[Material provided]:
- - - -

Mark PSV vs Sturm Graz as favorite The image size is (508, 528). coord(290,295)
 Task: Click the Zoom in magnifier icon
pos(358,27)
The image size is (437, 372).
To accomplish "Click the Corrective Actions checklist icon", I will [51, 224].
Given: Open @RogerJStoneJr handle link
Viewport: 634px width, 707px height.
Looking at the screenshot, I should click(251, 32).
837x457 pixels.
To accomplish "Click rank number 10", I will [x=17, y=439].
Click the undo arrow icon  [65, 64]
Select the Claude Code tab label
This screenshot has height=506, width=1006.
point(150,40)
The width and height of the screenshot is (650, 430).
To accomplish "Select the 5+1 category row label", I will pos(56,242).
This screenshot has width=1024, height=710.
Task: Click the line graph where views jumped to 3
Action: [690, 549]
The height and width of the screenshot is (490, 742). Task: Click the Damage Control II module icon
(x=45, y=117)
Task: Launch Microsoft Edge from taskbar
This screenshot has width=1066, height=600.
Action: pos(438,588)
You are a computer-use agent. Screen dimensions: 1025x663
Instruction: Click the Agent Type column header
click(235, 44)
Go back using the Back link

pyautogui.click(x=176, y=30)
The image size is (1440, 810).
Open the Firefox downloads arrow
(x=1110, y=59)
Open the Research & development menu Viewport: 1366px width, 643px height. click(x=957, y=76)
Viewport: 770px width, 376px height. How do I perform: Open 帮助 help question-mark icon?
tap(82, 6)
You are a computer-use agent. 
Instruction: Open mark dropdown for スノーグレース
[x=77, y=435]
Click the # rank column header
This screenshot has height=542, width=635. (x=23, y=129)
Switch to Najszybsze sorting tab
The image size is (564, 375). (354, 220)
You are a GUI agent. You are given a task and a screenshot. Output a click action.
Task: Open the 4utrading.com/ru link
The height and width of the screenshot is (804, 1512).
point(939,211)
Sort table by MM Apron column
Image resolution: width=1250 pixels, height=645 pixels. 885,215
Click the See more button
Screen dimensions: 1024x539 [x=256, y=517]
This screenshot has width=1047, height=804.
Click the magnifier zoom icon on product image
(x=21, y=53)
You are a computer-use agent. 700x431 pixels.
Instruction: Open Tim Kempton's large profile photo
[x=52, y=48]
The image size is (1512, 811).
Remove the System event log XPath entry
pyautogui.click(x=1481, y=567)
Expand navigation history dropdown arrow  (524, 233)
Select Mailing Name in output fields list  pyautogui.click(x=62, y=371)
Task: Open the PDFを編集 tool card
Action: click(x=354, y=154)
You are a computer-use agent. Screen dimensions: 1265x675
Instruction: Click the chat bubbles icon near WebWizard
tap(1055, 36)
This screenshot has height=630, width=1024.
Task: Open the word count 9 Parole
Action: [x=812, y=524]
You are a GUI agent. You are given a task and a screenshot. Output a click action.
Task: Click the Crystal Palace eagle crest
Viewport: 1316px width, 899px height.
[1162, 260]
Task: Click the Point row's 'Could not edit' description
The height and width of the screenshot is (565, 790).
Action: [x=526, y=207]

- - - -

Transcribe the listing in full, line by line.

Mark PSV vs Sturm Graz as favorite The image size is (508, 528). coord(290,295)
 Task: Click the Zoom in magnifier icon
pos(358,27)
The image size is (437, 372).
To accomplish "Click the Corrective Actions checklist icon", I will [51, 224].
Given: Open @RogerJStoneJr handle link
Viewport: 634px width, 707px height.
Looking at the screenshot, I should click(251, 32).
837x457 pixels.
To accomplish "Click rank number 10", I will [x=17, y=439].
Click the undo arrow icon  [65, 64]
Select the Claude Code tab label
This screenshot has height=506, width=1006.
point(150,40)
The width and height of the screenshot is (650, 430).
To accomplish "Select the 5+1 category row label", I will pos(56,242).
This screenshot has width=1024, height=710.
Task: Click the line graph where views jumped to 3
Action: [690, 549]
The height and width of the screenshot is (490, 742). Task: Click the Damage Control II module icon
(x=45, y=117)
Task: Launch Microsoft Edge from taskbar
This screenshot has width=1066, height=600.
Action: pos(438,588)
You are a computer-use agent. Screen dimensions: 1025x663
Instruction: Click the Agent Type column header
click(235, 44)
Go back using the Back link

pyautogui.click(x=176, y=30)
The image size is (1440, 810).
Open the Firefox downloads arrow
(x=1110, y=59)
Open the Research & development menu Viewport: 1366px width, 643px height. click(x=957, y=76)
Viewport: 770px width, 376px height. How do I perform: Open 帮助 help question-mark icon?
tap(82, 6)
You are a computer-use agent. 
Instruction: Open mark dropdown for スノーグレース
[x=77, y=435]
Click the # rank column header
This screenshot has height=542, width=635. (x=23, y=129)
Switch to Najszybsze sorting tab
The image size is (564, 375). (354, 220)
You are a GUI agent. You are given a task and a screenshot. Output a click action.
Task: Open the 4utrading.com/ru link
The height and width of the screenshot is (804, 1512).
point(939,211)
Sort table by MM Apron column
Image resolution: width=1250 pixels, height=645 pixels. 885,215
Click the See more button
Screen dimensions: 1024x539 [x=256, y=517]
This screenshot has width=1047, height=804.
Click the magnifier zoom icon on product image
(x=21, y=53)
You are a computer-use agent. 700x431 pixels.
Instruction: Open Tim Kempton's large profile photo
[x=52, y=48]
The image size is (1512, 811).
Remove the System event log XPath entry
pyautogui.click(x=1481, y=567)
Expand navigation history dropdown arrow  (524, 233)
Select Mailing Name in output fields list  pyautogui.click(x=62, y=371)
Task: Open the PDFを編集 tool card
Action: click(x=354, y=154)
You are a computer-use agent. Screen dimensions: 1265x675
Instruction: Click the chat bubbles icon near WebWizard
tap(1055, 36)
This screenshot has height=630, width=1024.
Task: Open the word count 9 Parole
Action: [x=812, y=524]
You are a GUI agent. You are given a task and a screenshot. Output a click action.
Task: Click the Crystal Palace eagle crest
Viewport: 1316px width, 899px height.
[1162, 260]
Task: Click the Point row's 'Could not edit' description
The height and width of the screenshot is (565, 790).
Action: [x=526, y=207]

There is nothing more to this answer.